Where the line with "Screen dimensions: 1162x766" appears below, start writing out lines exactly, and finish with the line with "to the Axes", which is included; write out nothing else.

• [Data]
□ □ □ □
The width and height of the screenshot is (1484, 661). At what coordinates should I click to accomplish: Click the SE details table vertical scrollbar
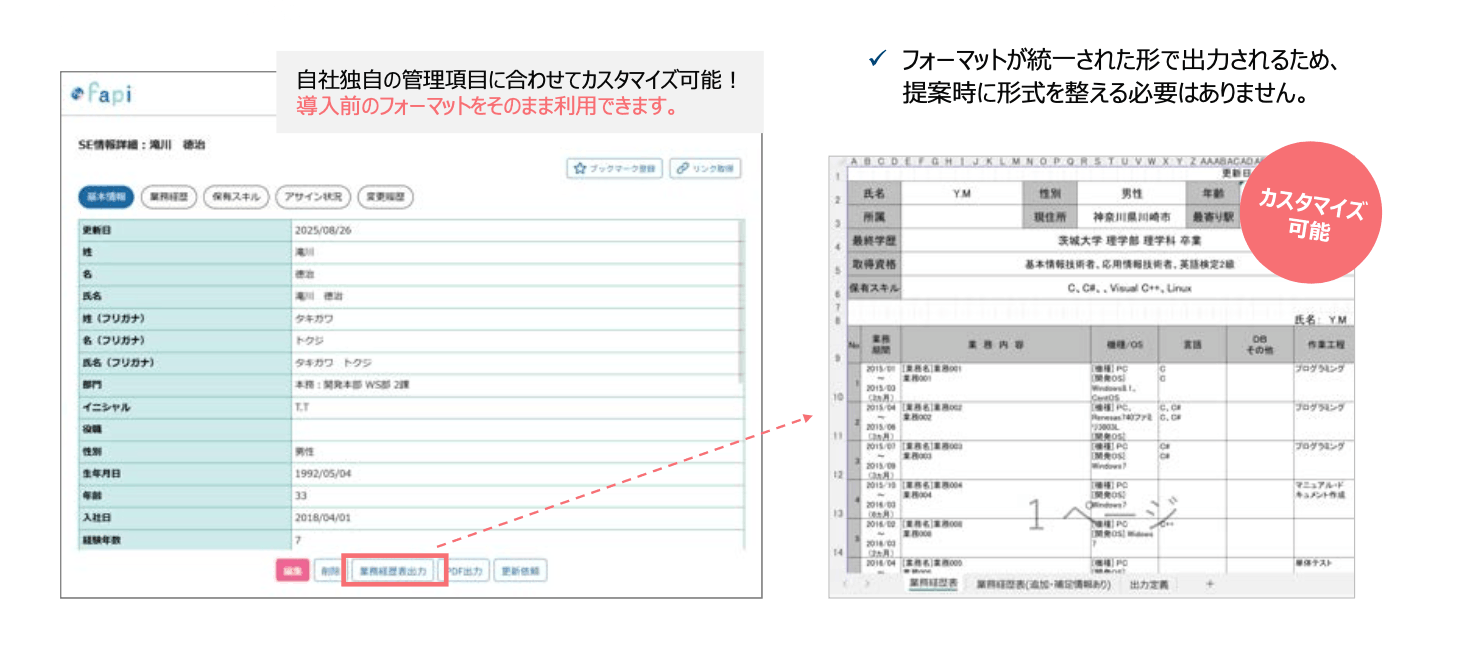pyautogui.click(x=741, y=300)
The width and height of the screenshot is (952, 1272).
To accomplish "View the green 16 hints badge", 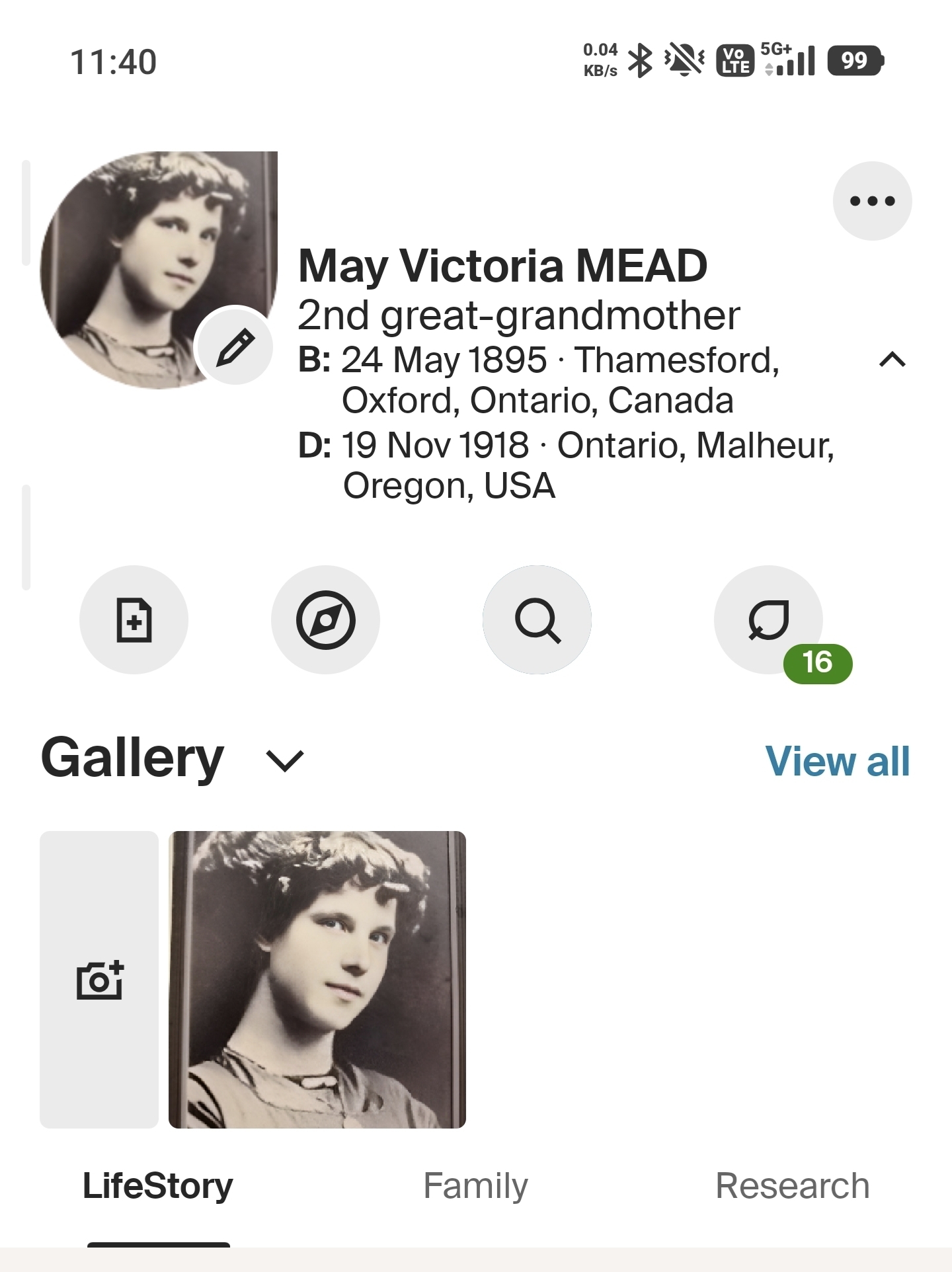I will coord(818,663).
□ □ □ □
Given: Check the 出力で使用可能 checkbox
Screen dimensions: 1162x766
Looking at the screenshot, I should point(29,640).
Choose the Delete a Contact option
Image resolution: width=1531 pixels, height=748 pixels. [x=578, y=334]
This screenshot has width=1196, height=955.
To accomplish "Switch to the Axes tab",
□ □ □ □
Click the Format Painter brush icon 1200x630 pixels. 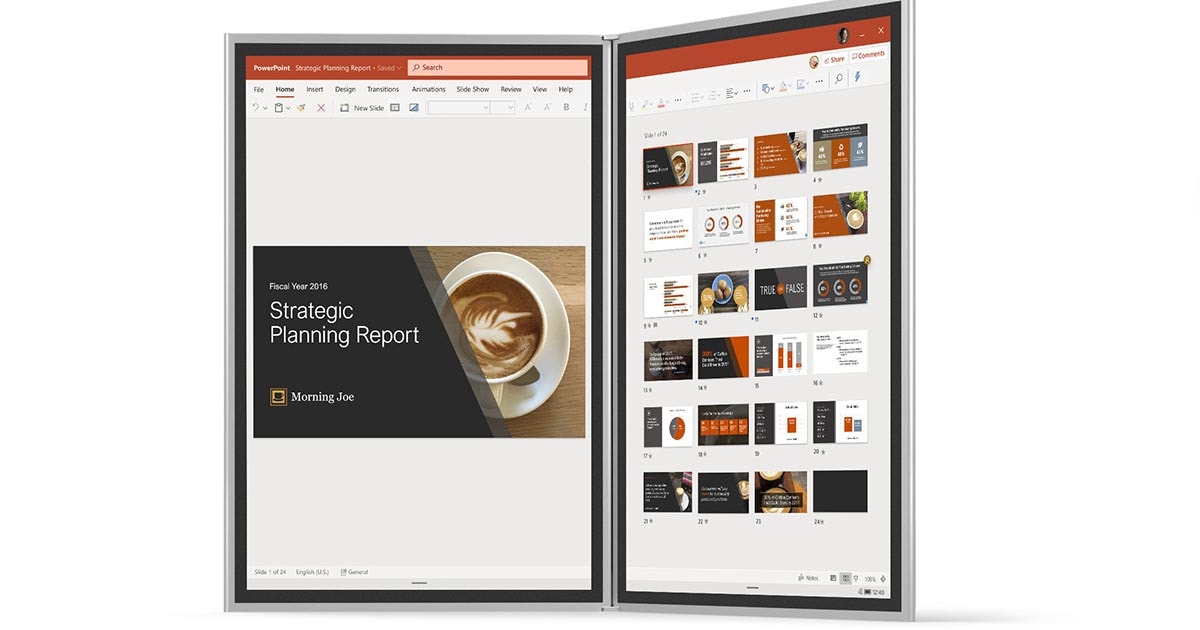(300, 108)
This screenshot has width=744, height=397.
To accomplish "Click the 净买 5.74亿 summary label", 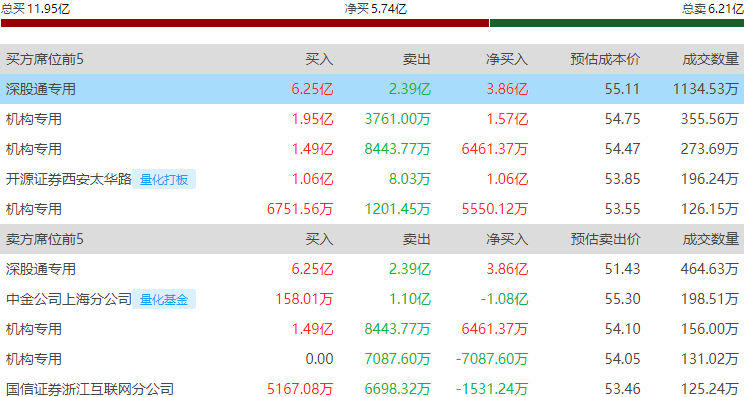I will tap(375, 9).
□ □ □ □
• [Finished exercise]
Screen dimensions: 1162x766
Looking at the screenshot, I should point(29,640).
Choose the Delete a Contact option
Image resolution: width=1531 pixels, height=748 pixels. [x=578, y=334]
This screenshot has width=1196, height=955.
To accomplish "Switch to the Axes tab",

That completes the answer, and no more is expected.